I got back slowly, keeping the line by the burning cottages. The drive that followed will not easily be forgotten—at headlong speed through awkward lanes. Only once—we were running without lights—did a challenge stop us; but we chanced its being a friend, and only heard the stray shot after us, in the dark.

Some day I may be able to write the story of the "audacious chauffeur." He swept me thirty miles through the night with extraordinary nerve and skill. Only one of several daring runs.

There was no rest this last night. It was clear Brussels would be occupied in a few hours. In that event we were under promise to bring out a certain frightened mother and her babies. The event had seemed remote; but, like the tide on flat sands, while we watched the distant edge of the sea, it was already up, round, and behind us.

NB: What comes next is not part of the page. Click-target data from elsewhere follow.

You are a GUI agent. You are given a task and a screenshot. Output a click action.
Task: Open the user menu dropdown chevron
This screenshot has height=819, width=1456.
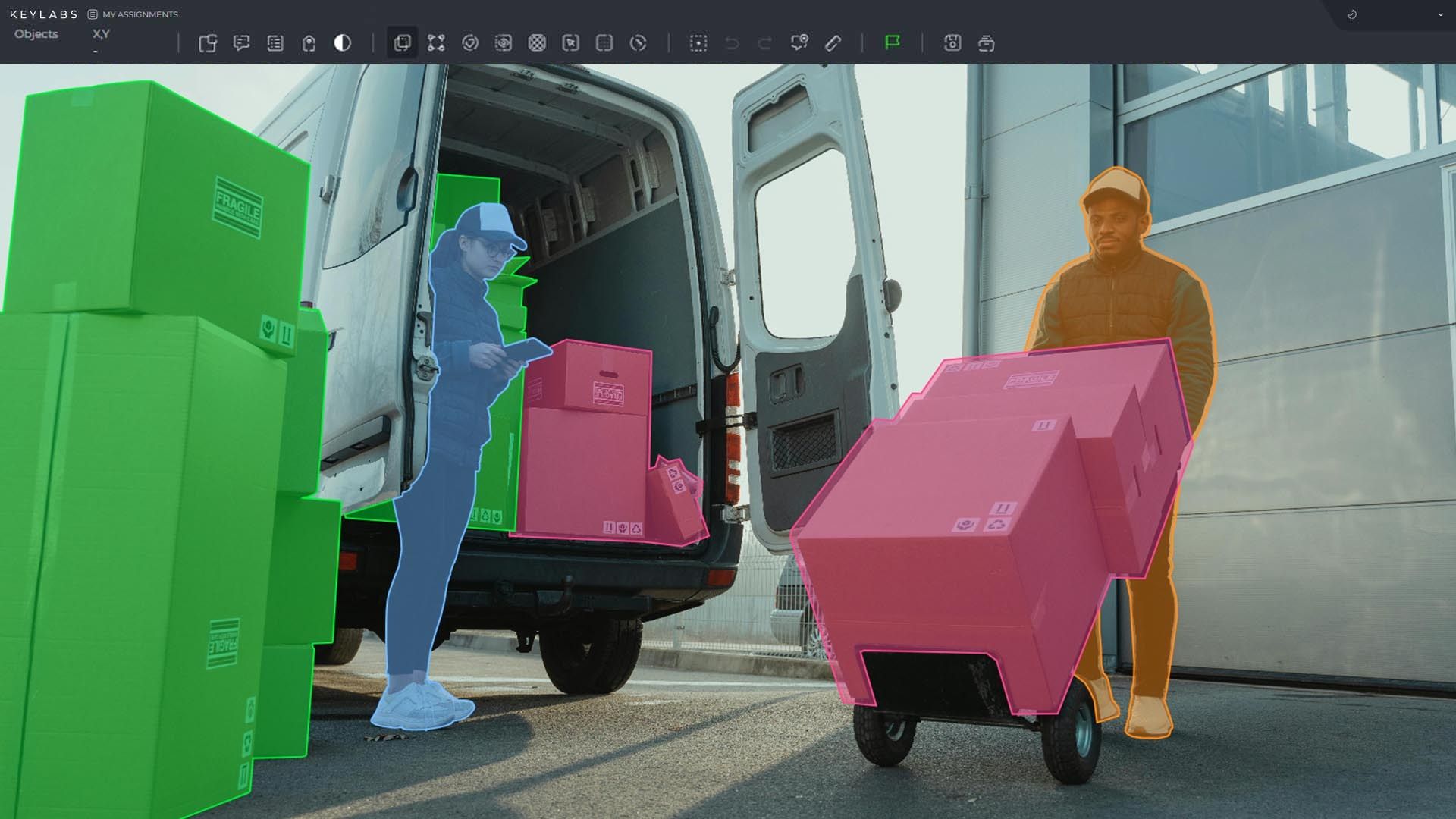pyautogui.click(x=1440, y=14)
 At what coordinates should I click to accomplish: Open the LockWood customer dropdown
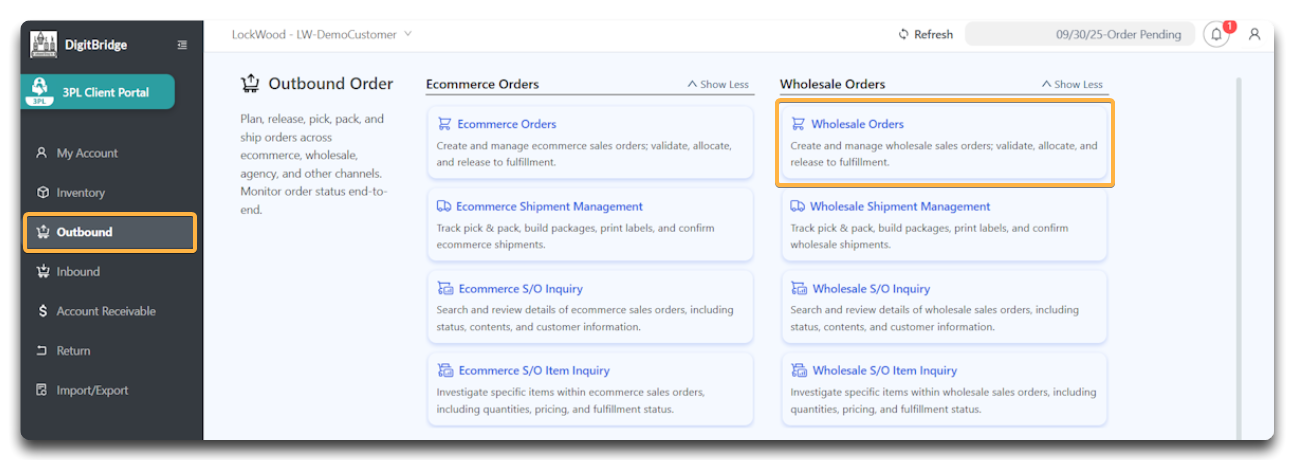click(321, 34)
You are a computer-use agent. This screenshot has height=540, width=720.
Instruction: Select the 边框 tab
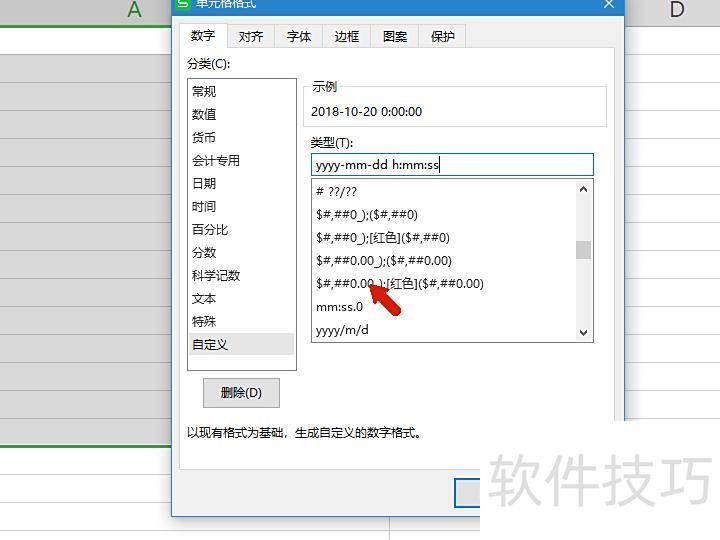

We were already all but cut off, since Brussels must now in a few hours cut the last of its communications.

Friday, Daylight.

Down the car went again at 3 a.m., while I tried to get some sleep. It seemed only a moment later that there was shouting in the village, and a rattle of wooden sabots passed under the window, running.

I looked out, under the cottage blind; and in a few minutes, through the grey early light, two or three mounted, grey-shimmering Lancers walked their horses down the street. It seemed as if they were provoking the cottagers to fire at them. More probably they were perfectly confident in the general evacuation of this district. There were more, the women told me later, riding past outside the cottages.

It was an undignified time of waiting, with no chance of a fight. Nothing to do but dress, smoke, and get the papers ready in case they came in. The terrible "game" is so real, even for the non-fighter, that their passing, and the quiet of the empty street that followed, brought more relief than one cares usually to confess to.

Bruges, Friday noon.

It was no use trying to sleep there, with the nervous chatter beginning of the women clustered under the windows, and with the chance of "more" coming. The loan of a captured Uhlan horse, a trophy which the village was now anxious to dispense with, and another lift from a car returning for wounded, took me down again in the fields to the east of Brussels.